You may feel like it sometimes, but being an MS caregiver does not endanger one’s sanity. In fact, as a caregiver, you probably have no more reason to worry about your sanity than any other person.

I’ll explain why after I share a summary of a 2001 abstract I’ve just read titled, “Being a Multiple Sclerosis (MS) Caregiver: an Important Impact on Health Status”, by Aymerich/Jovell available on the website of the National Institute of Health’s National Library of Medicine.

The study included 705 patients and 551 caregivers from 9 hospitals and was completed during a three year period from 1997 to 2000. The MS patients were mostly 40-ish year old, married females. 78% had the relapsing/remitting form of MS and had had the disease an average of 6 years.

The caregivers averaged 45 years old and were almost split evenly in terms of gender (51% female). They had lived with the MS patient for a mean of 11 years and were giving care for 3 hours per day.

Among the MS caregivers, 16% were taking a psychotropic medication or receiving psychotherapy. 147 of the caregivers (21%) had a score on one of the administered tests of a “probable mental disorder”. The conclusion of the study is that being an MS caregiver has an impact on one’s health, especially on mental health.

Does being an MS caregiver impact your mental health? Yes.

But so does the general stress of life.

While being a caregiver can cause moments of stress, caregiving per se does not cause stress.
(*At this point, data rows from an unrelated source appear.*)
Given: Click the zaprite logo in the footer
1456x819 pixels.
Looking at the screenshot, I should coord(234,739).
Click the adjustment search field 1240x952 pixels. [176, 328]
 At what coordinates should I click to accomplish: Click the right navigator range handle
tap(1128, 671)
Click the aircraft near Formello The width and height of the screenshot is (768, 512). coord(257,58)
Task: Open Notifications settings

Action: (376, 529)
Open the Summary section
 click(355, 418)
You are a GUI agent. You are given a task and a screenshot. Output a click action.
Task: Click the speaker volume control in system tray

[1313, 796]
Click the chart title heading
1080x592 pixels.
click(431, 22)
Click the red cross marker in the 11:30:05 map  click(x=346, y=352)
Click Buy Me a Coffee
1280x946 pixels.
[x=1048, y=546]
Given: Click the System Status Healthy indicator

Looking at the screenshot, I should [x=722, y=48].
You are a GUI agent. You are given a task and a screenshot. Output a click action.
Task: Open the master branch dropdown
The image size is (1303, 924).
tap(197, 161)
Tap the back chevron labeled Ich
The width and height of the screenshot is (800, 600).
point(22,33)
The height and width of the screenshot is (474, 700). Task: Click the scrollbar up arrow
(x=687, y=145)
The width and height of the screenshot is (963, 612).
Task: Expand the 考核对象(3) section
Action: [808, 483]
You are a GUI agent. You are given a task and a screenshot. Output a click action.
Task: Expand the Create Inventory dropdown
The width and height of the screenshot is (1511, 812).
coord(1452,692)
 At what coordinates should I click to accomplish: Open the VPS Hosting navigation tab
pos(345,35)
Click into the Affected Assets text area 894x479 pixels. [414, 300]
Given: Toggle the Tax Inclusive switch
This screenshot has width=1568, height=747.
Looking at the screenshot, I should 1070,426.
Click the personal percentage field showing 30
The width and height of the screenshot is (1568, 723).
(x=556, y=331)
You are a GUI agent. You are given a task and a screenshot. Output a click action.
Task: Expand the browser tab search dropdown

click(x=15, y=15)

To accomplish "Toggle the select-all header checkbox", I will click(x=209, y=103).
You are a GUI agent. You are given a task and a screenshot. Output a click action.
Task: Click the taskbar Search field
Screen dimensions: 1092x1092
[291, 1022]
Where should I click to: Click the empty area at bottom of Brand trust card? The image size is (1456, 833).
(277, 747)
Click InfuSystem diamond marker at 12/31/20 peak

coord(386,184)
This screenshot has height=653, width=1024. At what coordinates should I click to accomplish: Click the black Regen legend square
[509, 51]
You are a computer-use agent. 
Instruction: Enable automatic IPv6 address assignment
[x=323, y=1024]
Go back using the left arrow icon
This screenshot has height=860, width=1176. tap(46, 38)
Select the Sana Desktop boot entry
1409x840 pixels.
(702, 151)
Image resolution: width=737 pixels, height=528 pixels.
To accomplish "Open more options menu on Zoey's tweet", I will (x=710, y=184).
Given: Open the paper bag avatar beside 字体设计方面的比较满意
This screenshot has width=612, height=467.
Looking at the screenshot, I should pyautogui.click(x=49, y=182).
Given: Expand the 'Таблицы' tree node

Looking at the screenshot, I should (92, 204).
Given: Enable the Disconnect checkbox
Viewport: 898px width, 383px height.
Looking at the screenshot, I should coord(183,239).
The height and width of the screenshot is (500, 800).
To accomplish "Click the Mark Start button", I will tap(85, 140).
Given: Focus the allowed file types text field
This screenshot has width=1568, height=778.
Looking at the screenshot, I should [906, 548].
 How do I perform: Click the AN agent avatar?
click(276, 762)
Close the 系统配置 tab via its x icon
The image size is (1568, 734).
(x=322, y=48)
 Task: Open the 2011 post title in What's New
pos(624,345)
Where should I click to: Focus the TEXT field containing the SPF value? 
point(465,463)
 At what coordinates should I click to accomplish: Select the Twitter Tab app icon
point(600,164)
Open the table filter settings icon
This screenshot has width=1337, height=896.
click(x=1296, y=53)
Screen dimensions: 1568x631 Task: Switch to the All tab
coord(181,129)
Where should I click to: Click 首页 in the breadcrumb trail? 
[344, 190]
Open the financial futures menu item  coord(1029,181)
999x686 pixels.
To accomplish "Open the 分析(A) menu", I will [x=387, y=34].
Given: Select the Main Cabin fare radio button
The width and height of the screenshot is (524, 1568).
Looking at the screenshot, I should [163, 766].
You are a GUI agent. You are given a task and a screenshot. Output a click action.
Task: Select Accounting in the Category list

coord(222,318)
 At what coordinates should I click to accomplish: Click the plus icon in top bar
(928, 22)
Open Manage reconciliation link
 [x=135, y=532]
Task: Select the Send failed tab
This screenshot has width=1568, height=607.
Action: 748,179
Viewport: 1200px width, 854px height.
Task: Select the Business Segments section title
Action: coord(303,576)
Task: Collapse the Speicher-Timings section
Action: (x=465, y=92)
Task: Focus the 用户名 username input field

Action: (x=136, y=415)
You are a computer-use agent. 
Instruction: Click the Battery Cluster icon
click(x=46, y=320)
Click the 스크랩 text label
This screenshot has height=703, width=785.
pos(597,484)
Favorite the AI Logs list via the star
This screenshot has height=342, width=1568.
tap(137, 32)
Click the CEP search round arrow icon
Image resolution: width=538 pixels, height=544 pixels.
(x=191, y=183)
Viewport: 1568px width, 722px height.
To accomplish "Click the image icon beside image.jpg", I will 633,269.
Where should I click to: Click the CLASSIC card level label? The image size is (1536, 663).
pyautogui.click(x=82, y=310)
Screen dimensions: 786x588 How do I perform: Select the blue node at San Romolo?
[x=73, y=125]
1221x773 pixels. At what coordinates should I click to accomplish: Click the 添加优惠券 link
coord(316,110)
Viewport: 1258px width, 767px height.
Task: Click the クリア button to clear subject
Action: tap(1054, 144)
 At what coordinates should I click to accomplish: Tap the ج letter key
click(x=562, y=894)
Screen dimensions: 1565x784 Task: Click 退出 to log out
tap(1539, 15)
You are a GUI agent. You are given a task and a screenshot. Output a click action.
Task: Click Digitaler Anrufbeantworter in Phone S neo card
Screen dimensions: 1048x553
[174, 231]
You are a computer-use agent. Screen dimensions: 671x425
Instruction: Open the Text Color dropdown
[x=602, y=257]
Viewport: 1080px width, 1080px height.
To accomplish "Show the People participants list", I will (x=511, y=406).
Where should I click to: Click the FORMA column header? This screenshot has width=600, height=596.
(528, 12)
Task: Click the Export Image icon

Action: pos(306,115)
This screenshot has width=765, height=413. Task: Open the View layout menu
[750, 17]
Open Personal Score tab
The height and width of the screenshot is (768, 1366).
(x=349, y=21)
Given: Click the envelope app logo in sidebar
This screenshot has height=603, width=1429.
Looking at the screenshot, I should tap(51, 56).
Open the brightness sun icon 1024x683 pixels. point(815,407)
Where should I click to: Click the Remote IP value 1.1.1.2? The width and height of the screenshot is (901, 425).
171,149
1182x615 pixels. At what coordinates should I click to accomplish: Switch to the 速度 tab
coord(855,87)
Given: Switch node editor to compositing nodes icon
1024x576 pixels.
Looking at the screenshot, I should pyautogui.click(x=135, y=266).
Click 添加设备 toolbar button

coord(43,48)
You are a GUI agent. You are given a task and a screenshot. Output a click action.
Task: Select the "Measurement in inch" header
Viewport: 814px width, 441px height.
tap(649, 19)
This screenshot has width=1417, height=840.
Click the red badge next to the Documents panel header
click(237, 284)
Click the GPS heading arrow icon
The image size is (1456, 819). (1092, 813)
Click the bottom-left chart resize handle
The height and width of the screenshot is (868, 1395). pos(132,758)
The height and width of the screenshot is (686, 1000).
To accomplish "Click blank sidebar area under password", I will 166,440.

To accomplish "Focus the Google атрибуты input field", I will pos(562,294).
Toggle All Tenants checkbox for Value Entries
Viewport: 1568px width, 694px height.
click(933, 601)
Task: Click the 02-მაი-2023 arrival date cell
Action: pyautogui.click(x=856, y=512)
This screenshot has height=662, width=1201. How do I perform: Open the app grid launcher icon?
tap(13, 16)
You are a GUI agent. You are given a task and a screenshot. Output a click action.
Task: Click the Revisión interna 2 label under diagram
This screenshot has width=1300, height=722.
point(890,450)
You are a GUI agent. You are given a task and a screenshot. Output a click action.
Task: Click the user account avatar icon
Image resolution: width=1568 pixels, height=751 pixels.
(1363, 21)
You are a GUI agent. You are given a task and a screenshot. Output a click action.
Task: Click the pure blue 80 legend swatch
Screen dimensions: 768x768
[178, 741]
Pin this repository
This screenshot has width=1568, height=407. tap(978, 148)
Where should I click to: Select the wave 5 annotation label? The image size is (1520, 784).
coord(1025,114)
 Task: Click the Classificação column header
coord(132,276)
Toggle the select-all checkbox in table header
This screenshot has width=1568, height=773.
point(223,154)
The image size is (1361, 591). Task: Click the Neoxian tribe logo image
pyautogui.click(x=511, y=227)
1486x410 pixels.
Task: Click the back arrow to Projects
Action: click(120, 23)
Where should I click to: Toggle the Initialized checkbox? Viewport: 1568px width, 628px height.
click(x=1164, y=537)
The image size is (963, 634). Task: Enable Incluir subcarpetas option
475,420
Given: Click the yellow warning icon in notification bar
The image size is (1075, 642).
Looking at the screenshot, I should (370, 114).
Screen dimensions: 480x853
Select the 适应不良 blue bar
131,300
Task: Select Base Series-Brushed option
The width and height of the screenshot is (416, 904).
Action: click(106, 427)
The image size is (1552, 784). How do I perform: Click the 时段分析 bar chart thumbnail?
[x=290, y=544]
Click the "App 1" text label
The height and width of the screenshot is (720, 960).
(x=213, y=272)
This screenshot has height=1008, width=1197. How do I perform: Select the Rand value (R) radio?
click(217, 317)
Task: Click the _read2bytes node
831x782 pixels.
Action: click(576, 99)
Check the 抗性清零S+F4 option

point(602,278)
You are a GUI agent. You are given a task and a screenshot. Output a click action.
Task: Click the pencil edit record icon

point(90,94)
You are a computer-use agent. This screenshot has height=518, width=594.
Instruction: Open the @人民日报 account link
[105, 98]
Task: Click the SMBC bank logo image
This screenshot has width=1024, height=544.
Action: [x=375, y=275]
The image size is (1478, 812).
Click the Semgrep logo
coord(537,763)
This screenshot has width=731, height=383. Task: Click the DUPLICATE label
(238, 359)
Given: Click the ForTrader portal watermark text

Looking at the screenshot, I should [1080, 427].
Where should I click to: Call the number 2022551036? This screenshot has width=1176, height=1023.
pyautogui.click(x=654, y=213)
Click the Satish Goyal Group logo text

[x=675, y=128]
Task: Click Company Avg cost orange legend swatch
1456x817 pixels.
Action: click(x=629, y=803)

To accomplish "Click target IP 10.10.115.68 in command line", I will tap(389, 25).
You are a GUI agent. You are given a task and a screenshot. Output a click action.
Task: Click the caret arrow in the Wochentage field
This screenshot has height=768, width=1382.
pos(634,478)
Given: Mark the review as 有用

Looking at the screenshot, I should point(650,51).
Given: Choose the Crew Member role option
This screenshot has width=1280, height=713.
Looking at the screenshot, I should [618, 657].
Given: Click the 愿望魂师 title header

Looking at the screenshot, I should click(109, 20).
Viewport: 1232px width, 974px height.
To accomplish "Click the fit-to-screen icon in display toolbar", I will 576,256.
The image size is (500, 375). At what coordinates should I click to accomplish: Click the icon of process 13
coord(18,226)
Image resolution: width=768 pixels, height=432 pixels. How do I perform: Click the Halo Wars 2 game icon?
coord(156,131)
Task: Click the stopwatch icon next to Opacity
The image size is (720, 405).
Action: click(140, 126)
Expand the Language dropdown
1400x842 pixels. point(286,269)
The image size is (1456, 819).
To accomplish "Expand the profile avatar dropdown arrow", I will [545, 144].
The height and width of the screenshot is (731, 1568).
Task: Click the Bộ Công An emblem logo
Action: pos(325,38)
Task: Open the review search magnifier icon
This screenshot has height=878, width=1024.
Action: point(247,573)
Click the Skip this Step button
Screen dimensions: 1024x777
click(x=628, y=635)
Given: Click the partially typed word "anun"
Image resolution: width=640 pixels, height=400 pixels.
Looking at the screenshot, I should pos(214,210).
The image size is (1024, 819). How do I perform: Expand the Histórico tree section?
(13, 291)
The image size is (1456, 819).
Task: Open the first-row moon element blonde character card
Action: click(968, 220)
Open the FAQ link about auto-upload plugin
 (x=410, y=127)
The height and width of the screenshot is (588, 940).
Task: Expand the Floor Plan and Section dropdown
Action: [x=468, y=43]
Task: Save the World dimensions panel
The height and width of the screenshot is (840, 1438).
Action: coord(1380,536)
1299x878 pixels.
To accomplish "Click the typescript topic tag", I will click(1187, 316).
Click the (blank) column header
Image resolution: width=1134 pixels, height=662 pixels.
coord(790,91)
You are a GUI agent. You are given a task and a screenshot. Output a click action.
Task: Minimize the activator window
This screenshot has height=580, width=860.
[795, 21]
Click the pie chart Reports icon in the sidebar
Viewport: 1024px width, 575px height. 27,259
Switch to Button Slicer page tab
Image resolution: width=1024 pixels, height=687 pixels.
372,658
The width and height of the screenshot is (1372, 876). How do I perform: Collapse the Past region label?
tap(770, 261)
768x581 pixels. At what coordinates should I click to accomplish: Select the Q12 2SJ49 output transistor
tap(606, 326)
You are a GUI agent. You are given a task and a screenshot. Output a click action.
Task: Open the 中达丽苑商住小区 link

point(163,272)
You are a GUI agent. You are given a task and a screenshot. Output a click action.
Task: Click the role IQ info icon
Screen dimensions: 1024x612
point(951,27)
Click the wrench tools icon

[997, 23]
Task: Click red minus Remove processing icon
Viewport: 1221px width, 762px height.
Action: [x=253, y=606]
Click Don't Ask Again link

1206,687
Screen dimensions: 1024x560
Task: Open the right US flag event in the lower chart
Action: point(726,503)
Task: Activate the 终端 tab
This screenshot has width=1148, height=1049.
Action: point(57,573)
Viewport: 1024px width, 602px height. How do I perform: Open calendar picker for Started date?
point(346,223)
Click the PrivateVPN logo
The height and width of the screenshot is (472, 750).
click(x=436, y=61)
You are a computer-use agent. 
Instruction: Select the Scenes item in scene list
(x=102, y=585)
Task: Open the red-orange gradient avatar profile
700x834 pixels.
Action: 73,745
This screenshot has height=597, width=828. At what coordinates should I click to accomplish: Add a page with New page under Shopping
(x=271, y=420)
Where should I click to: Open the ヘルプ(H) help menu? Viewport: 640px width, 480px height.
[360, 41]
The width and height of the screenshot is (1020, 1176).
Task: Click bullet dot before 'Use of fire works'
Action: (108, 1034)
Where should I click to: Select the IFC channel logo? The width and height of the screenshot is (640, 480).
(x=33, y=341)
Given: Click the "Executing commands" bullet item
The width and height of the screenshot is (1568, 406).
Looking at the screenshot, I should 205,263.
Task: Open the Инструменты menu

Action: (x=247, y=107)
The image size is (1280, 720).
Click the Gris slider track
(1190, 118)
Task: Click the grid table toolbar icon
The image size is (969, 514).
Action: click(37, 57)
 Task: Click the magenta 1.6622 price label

In fact, being a caregiver can be seen as one’s particular calling and actually give one peace. For example, I visited with a friend in the post office today who is excited about her future as a professional caregiver. Her children are grown and on their own. Now she’s back in college studying to become a geriatric nurse. Her statement that I liked most, “I like brushing hair and helping an older patient feel special.”

So, while the study mentioned above may cause you concern when you read that 16% of the MS caregivers were taking psychotropic medications or receiving psychotherapy and that 21% may have had a probable mental disorder, fear not!

In terms of mental health, MS caregivers in the study were actually doing better than the general population!

According to “Mental Health: A Report of the Surgeon General, “surveys estimate that during a 1-year period, 22 to 23 percent of the U.S. adult population—or 44 million people—have diagnosable mental disorders, according to reliable, established criteria.”

One can manipulate numbers to support any position, but the 21% of caregivers mentioned in the study is less than the 22 to 23% of the U.S. adult population having diagnosable mental disorders. Stressed out or not, we’re holding our own!

What does this all mean? Two things:

1. Being an MS caregiver will have an impact on your mental health. Pay attention to your mental health.

2. Life as an adult in the United States will have an impact on your mental health. Pay attention to your mental health.

Caregiver Tip: Pay attention to your mental health in the same way you do your physical and emotional health. When viewed as a calling, caregiving offers a fulfilling purpose in life.